Residents of this tiny community are upset at the thought of skiers and sightseers riding over their homes in a $13 million gondola the neighboring city of Kellogg plans to start building in May.

"I was pretty unhappy," said John Matthews, 77, after he recently found a surveying stake marked "Tower 16" next to his flower garden.Without consulting their neighbors, Kellogg city leaders decided the best route for the gondola would be through the center of Wardner, a community of about 100 homes in a gulch above Kellogg.

In recent weeks, surveyors have driven stakes in people's yards, and several months ago workers painted a white line to mark the gondola's route over the only through street in Wardner. The gondola will go from a site near Interstate 90 to Silverhorn ski area.

Many of the residents are elderly people who have lived in their homes for decades. They fear they'll lose their privacy when gondola cars start cruising past their windows, or that they'll be forced to sell their homes.

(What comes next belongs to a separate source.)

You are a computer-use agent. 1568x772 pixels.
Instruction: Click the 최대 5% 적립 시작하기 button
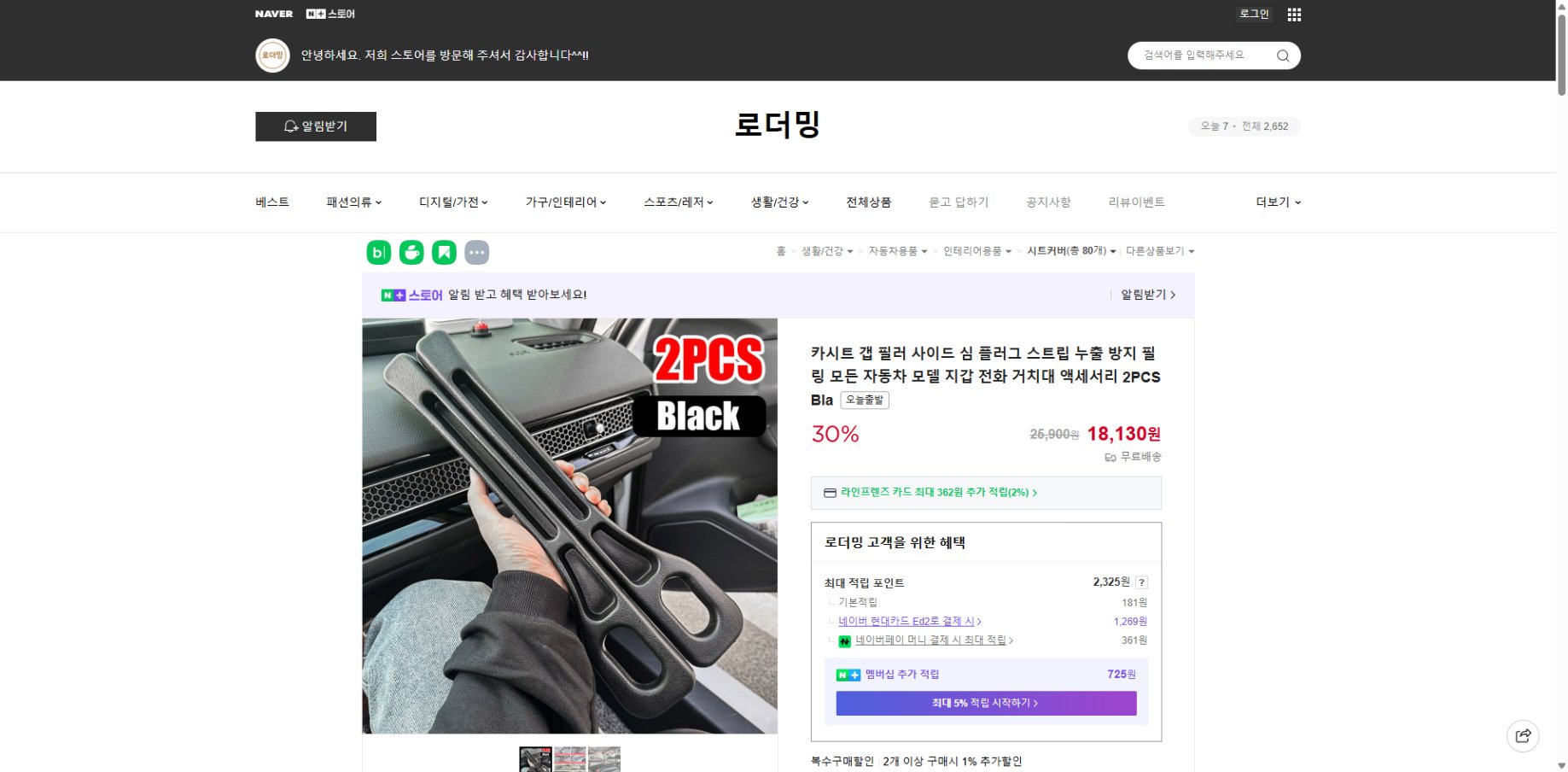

"Wardner is a city of its own, and they can't stomp on us," said Mary Lou Peterson, whose husband is a former mayor.

Kellogg officials have apologized for surveyors traipsing unannounced through Wardner, and residents have been told that no one will be forced to leave his home.

Kellogg is seeking to buy "aerial easements" from property owners in the path of the gondola.

Lowell Hatfield, another property owner, said he's contacted a lawyer to determine whether Kellogg's right of eminent domain extends into Wardner, which would allow the city to purchase properties at fair market value regardless of whether the owner wants to sell.